Tuesday, 6 December 2016

Do techniques have a bearing on species representation in data?

This year, I have made a serious attempt to make sure that I record everything that I see whilst in the course of daily walks. In addition to noting all visual records I have retained specimens of those species that I cannot do in the field. In this way I had hoped to replicate the efforts of several Facebook members who record on a daily basis and also John Bridges who has recorded by sitting and watching a given patch and then retaining specimens of his photographic subjects. I have still to work through the specimens John has collected, but this early analysis may help to demonstrate how the basic photographic database compares with detailed recording based on field data and retained specimens.

The charts (figure 1) show only those records where it has been possible to take individual specimens to a firm identification. I have presented data for only the 50 most frequently represented species because the tail of all three datasets is highly variable and is probably not significant in telling a story about what people most frequently see. Note that I have added one species to the photographic dataset because both the segregate and aggregate of Xanthogramma pedissequum appear in the photographic database.

The story is complicated because the general photographic dataset comprises records from across the country whereas the dataset that both I and John Bridges have assembled is much more closely aligned to a region. My data primarily cover a ten mile radius of Stamford at the junction of Northants, Cambridgeshire and Lincolnshire but include regular visits to London and short visits to both Somerset and to the Spey Valley. John's data are confined to a block of four ten km squares in County Durham.

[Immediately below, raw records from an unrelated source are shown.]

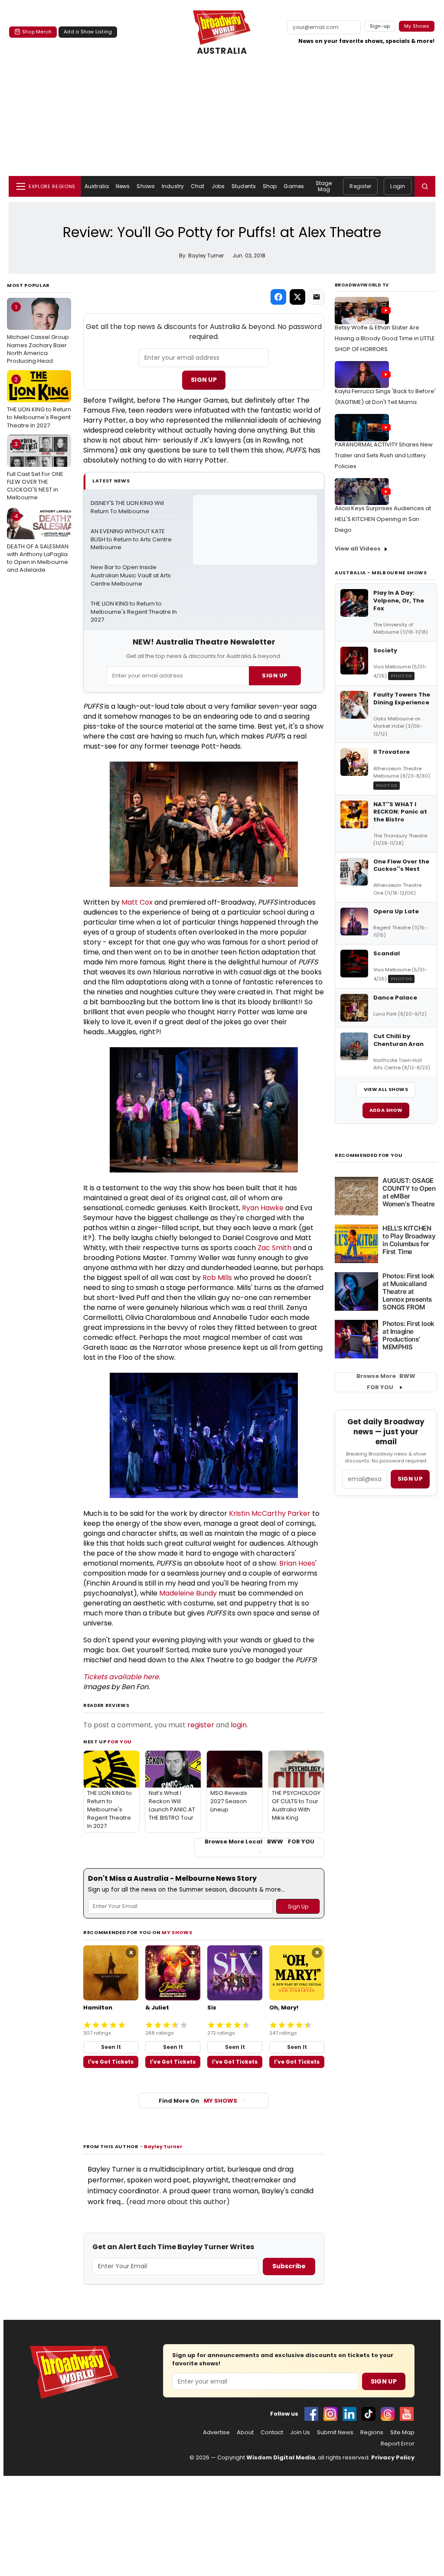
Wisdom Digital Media (280, 2457)
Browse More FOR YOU (385, 1381)
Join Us (300, 2432)
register (200, 1725)
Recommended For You (369, 1155)
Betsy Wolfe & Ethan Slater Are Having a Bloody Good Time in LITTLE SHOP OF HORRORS (385, 338)
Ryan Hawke (263, 1208)
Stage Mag (324, 186)
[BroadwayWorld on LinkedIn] (349, 2414)
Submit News (335, 2432)
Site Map (402, 2432)
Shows (146, 186)
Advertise (216, 2432)
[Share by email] (316, 297)
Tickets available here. (121, 1677)
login (239, 1725)
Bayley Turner (163, 2146)
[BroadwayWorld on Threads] (387, 2414)
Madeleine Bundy (188, 1593)
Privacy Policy (393, 2457)
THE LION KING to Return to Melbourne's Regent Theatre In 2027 (39, 402)
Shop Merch (37, 31)
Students (244, 186)
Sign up (410, 1479)
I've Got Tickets (111, 2061)
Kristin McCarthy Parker (269, 1513)
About (245, 2432)
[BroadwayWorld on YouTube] (407, 2414)
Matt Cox (137, 902)
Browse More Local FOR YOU (259, 1842)
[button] (425, 186)
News (123, 186)
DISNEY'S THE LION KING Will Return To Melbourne (128, 507)
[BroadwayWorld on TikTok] (368, 2414)
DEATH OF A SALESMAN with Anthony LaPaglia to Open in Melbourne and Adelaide (38, 543)
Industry (173, 186)
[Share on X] (297, 297)
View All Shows (386, 1089)
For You (120, 1741)
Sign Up (204, 379)
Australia (97, 186)
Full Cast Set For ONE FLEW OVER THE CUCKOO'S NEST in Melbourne (35, 471)
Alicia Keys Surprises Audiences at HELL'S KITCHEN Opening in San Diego (383, 519)
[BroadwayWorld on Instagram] (330, 2414)
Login (397, 186)
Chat (197, 186)
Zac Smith (274, 1248)
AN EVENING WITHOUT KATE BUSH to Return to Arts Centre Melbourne (132, 540)
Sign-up (380, 26)
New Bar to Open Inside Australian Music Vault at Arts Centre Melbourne (131, 575)
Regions (371, 2432)
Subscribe (289, 2266)
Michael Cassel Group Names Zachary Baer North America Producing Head (38, 334)
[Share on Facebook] (278, 297)
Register (360, 186)
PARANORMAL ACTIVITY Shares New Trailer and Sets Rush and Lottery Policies (384, 455)
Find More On (198, 2101)
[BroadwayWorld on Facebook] (311, 2414)
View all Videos (358, 548)
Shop (270, 186)
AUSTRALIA (222, 51)
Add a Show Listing (88, 31)
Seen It (111, 2047)
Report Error (398, 2444)
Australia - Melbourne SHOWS (381, 572)
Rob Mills (217, 1278)
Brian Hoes (297, 1563)
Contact (272, 2432)
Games (294, 186)
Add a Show (385, 1110)
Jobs (218, 186)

Inevitably, some of the differences are geographical. Even so, it is clear from figure 2 that once one starts to retain specimens the Tribes that figure within the dominant data change substantially (figure 2).

Figure 1. The 50 most frequently recorded in 3 datasets from 2016: RM = Roger Morris; PH = Photographic Records; JB = John Bridges. The figures represent the rank order of the species within individual datasets.

Figure 2. Numbers of species within each Tribe represented in each of the datasets depicted in Figure 1.
There is a lot more analysis to perform, but even these basic charts show how the dataset differs markedly between the general coverage by photography and the coverage that may be expected from an experienced Dipterist. What becomes very apparent, however, it the way the photograpahic dataset can be augmented by specimen retention. John Bridges dataset aligns rather more closely with my own data than it does with the general photographic dataset.